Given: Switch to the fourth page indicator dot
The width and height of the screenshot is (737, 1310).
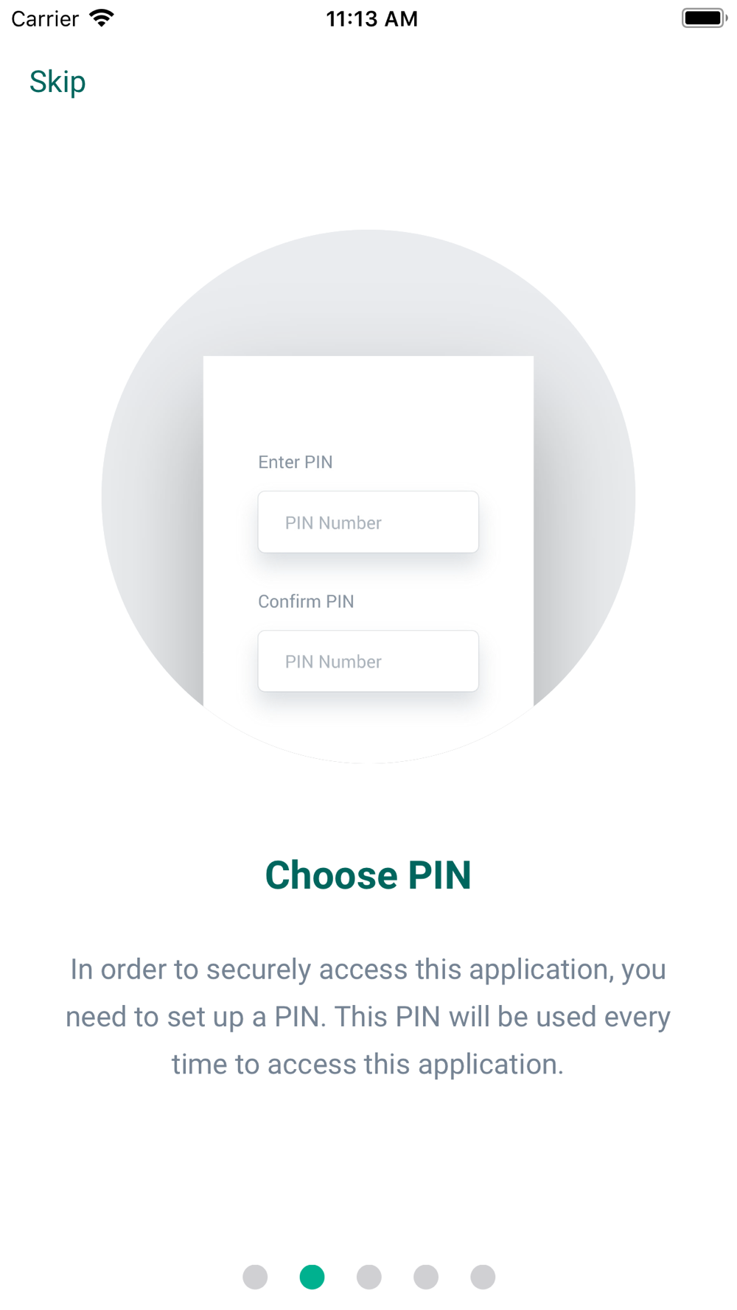Looking at the screenshot, I should [x=426, y=1277].
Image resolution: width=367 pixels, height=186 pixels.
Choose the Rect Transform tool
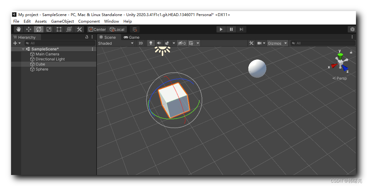(x=59, y=29)
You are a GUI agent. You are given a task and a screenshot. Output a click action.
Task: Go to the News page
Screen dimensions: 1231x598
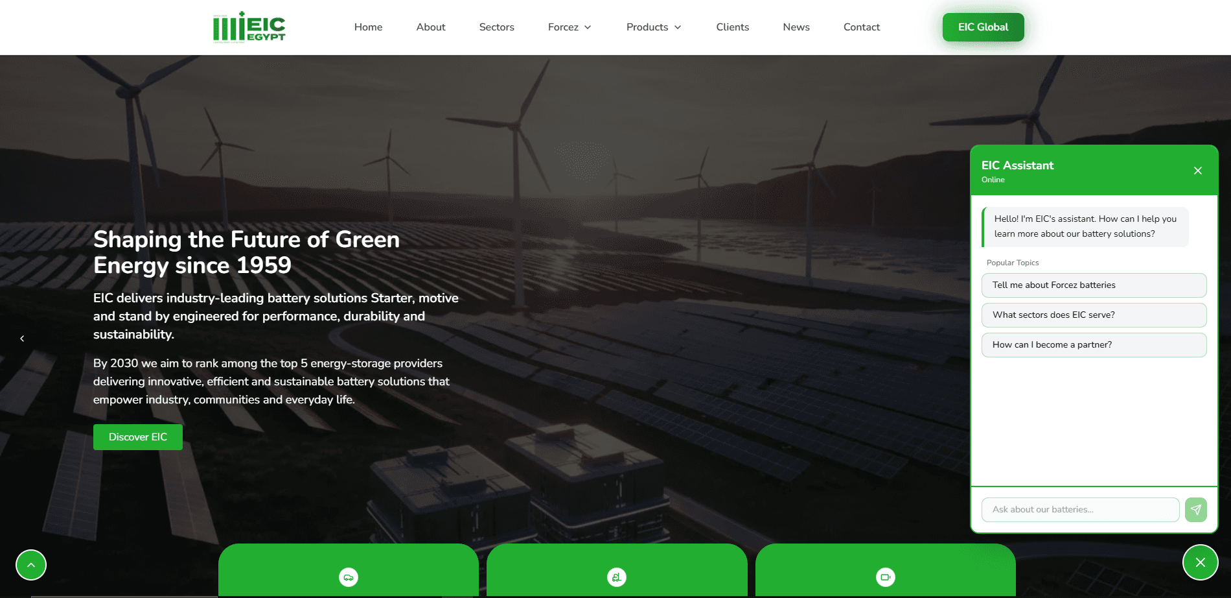point(796,27)
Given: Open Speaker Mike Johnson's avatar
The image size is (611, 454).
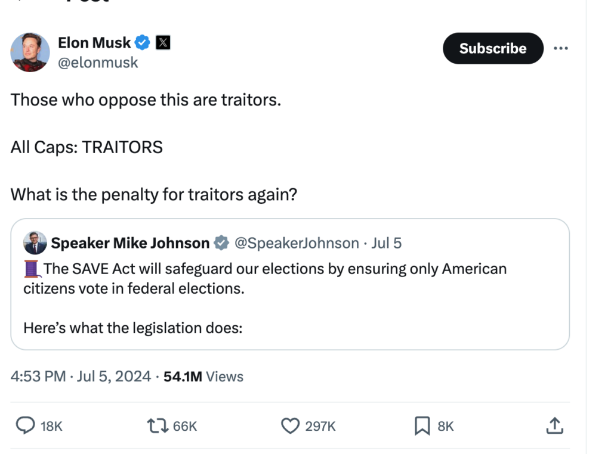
================================
Required action >>
For this exercise, transcribe the entries verbatim and skip all pictures.

Exercise output >>
Given: Switch to the fourth page indicator dot
The width and height of the screenshot is (737, 1310).
Looking at the screenshot, I should [x=426, y=1277].
Image resolution: width=367 pixels, height=186 pixels.
Choose the Rect Transform tool
(x=59, y=29)
You are a GUI agent. You are given a task and a screenshot. Output a click action.
Task: Go to the News page
Screen dimensions: 1231x598
point(796,27)
Given: Open Speaker Mike Johnson's avatar
The image size is (611, 454).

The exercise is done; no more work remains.